Source material: Begin

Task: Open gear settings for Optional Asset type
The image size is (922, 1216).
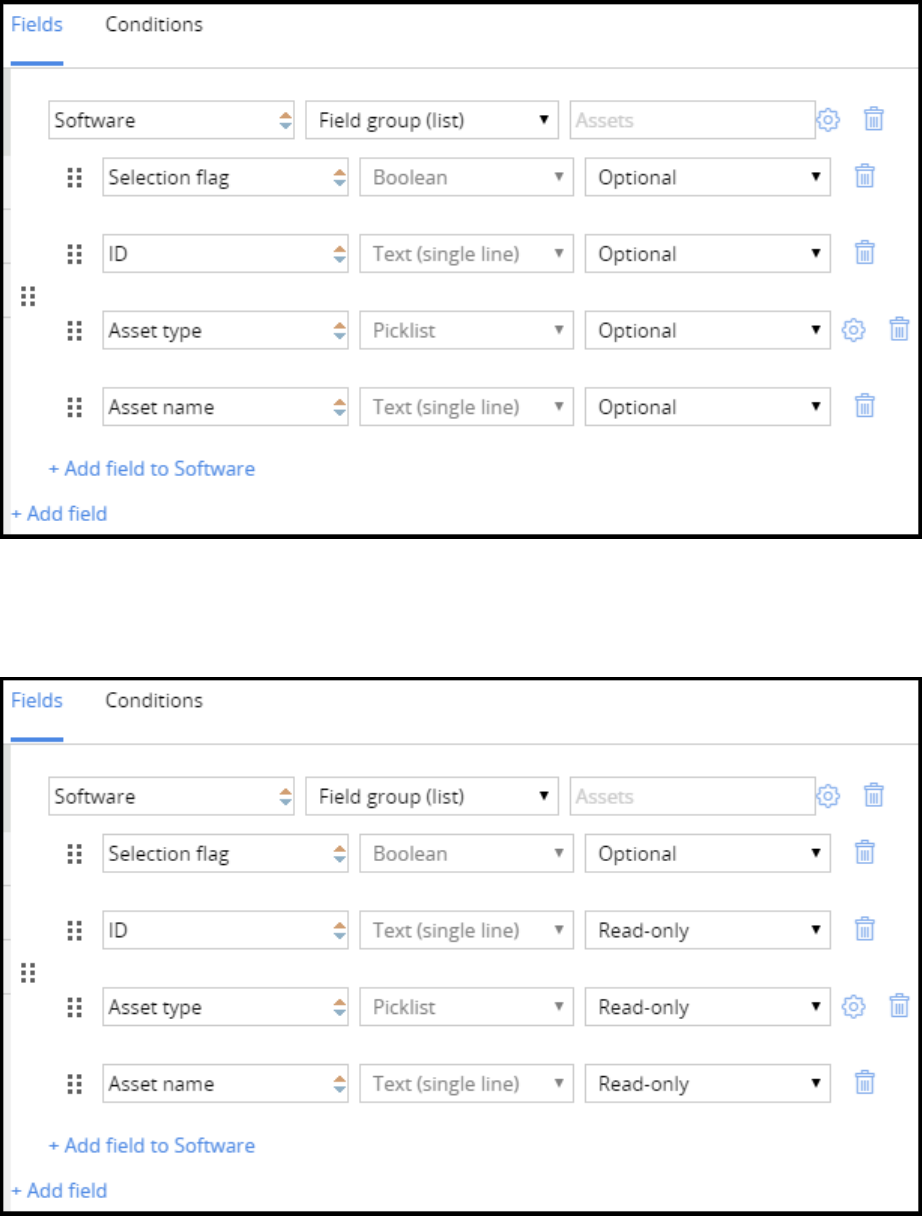Action: pyautogui.click(x=853, y=330)
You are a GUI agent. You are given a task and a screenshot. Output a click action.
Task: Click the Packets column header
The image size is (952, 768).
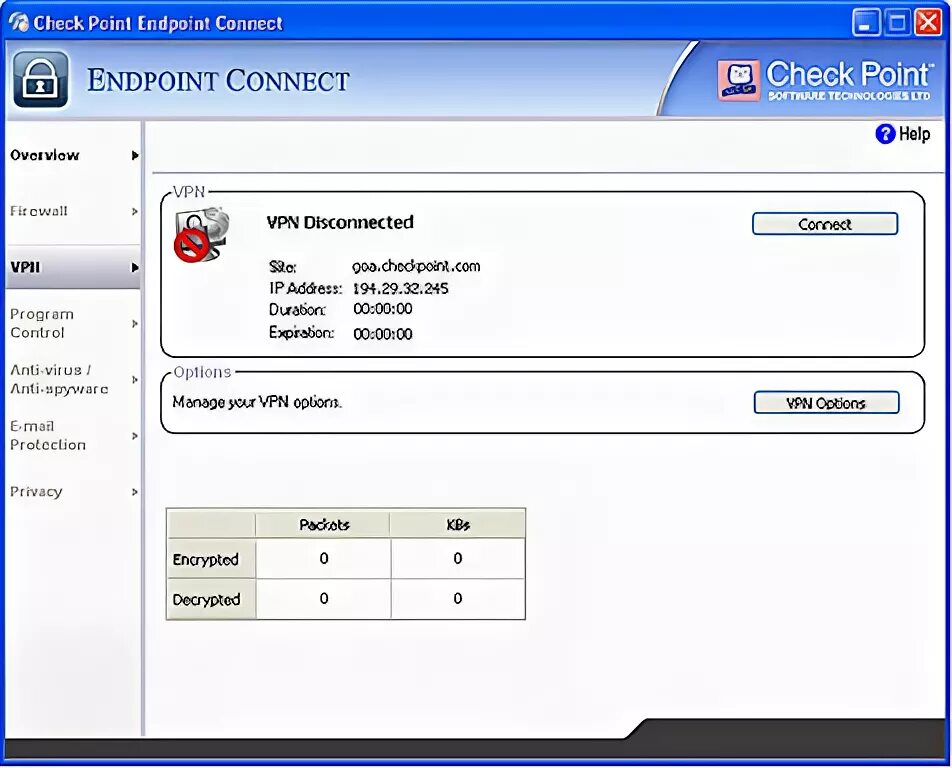pyautogui.click(x=322, y=523)
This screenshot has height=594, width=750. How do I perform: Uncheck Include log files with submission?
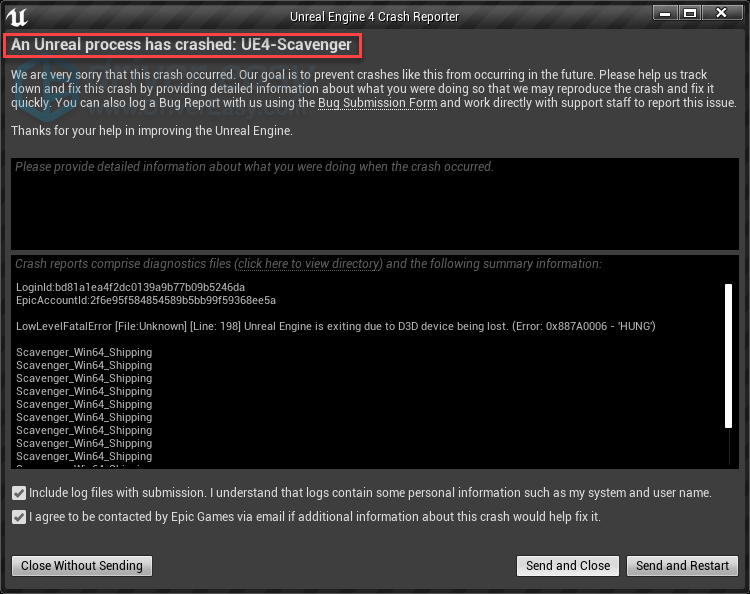click(19, 493)
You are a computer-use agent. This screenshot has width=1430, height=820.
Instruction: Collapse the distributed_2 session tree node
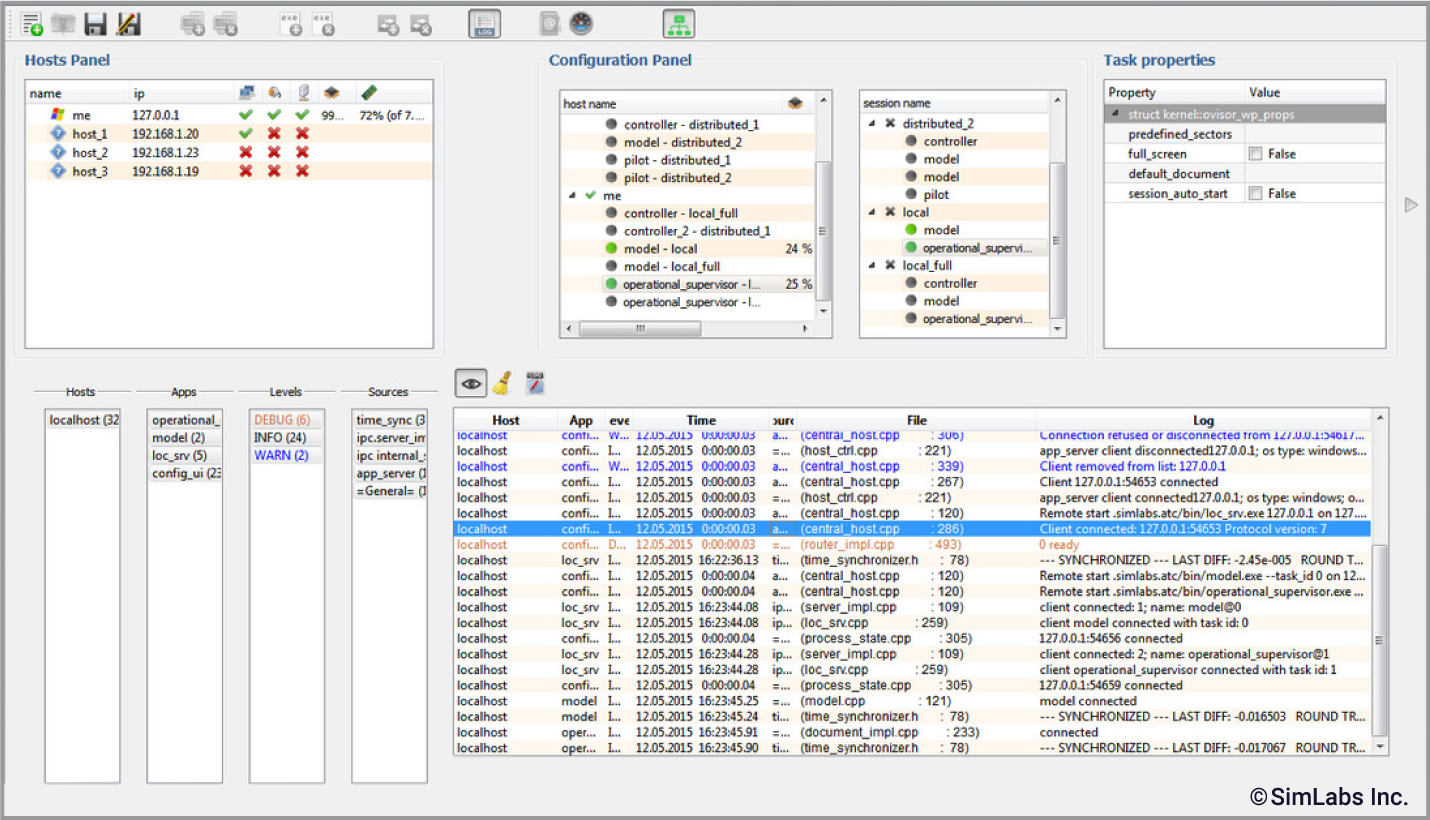tap(871, 124)
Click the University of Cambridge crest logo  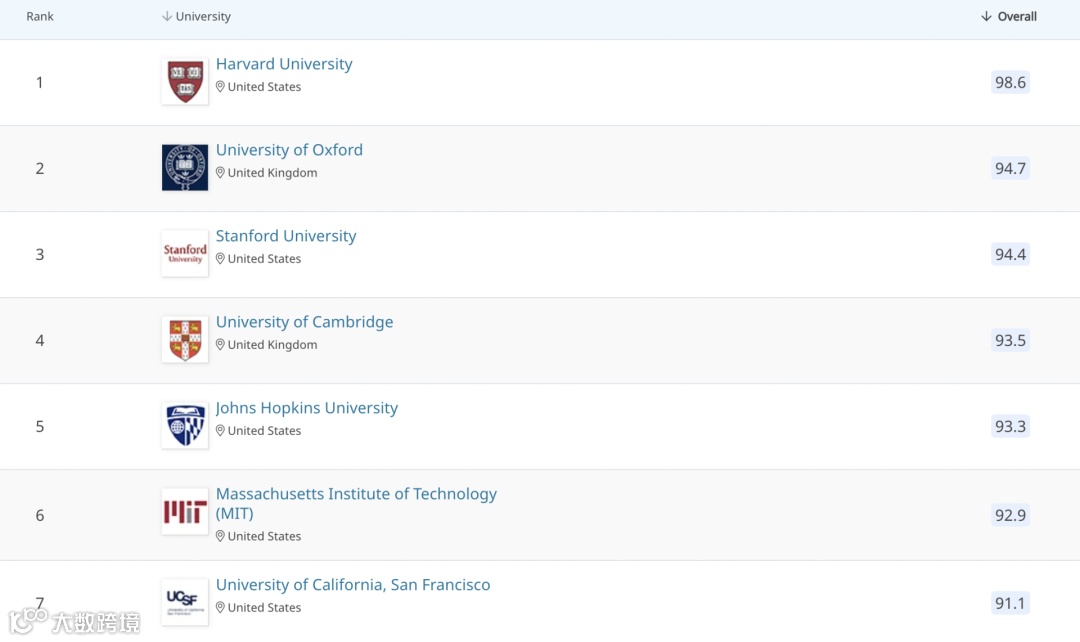(185, 340)
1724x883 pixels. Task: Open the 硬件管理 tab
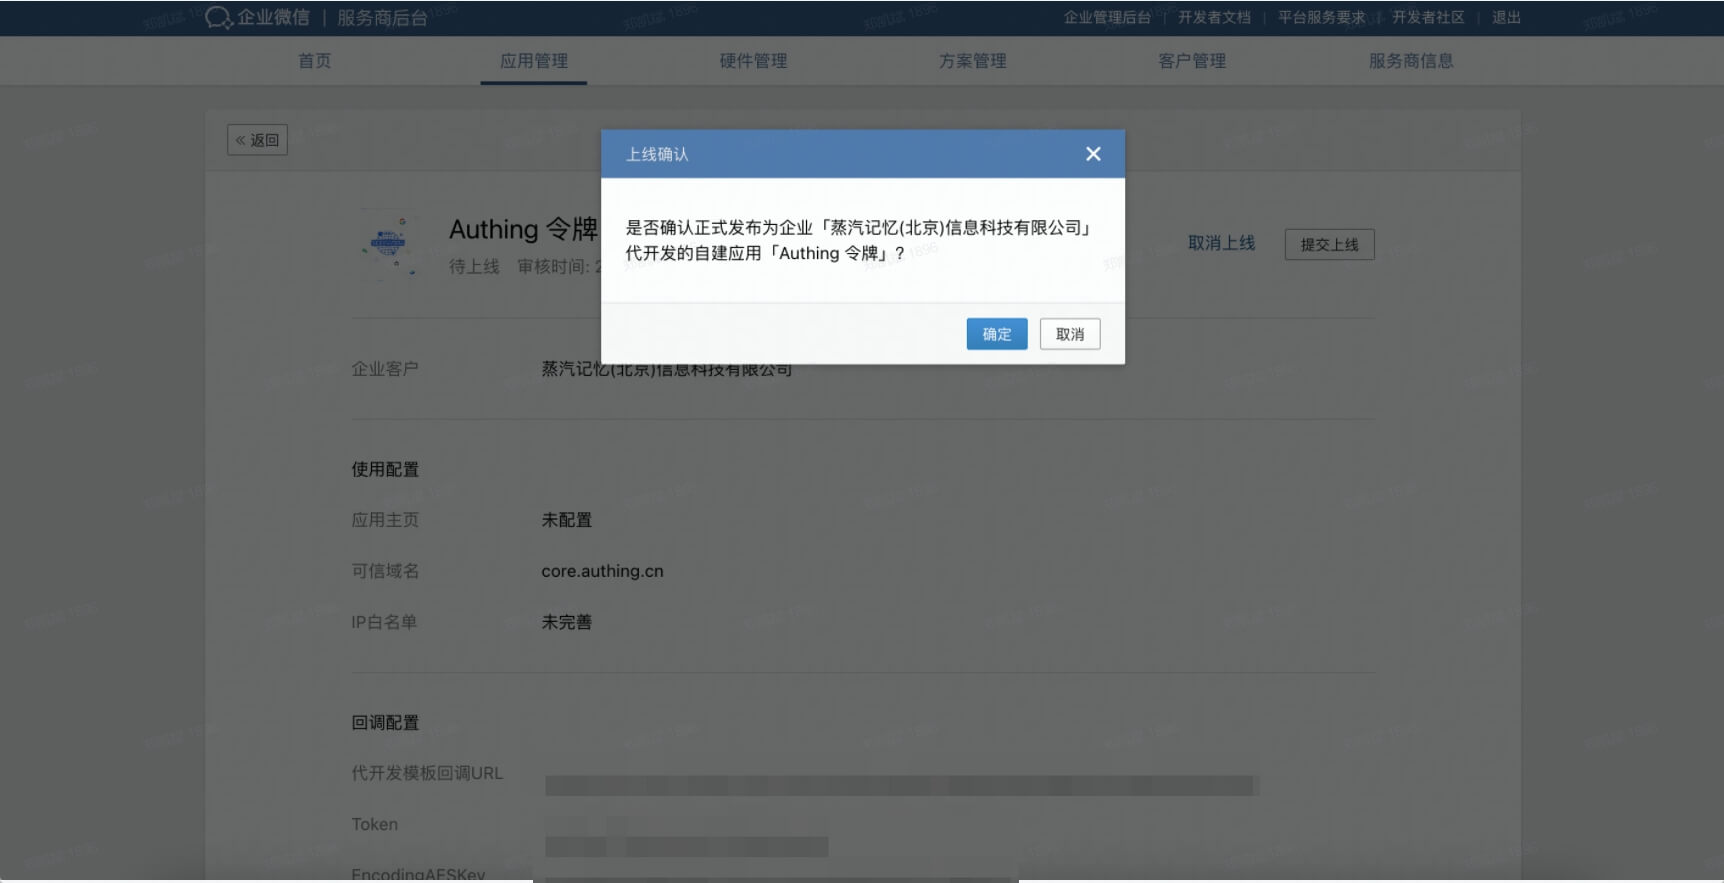(753, 61)

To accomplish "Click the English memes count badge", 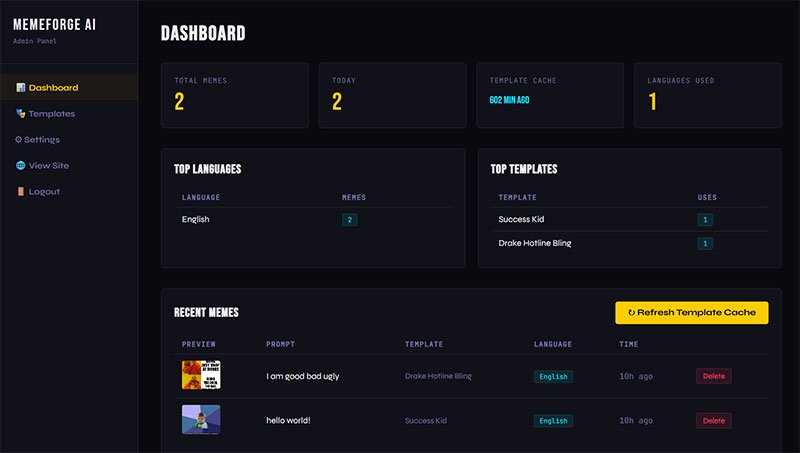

Source material: End

[Work instructions] Which lines above contain the word "agent"? Copy all of them.

[Written response]
You are a GUI agent. You are given a task and a screenshot. Output a click action.
You are a computer-use agent. This screenshot has width=1430, height=820.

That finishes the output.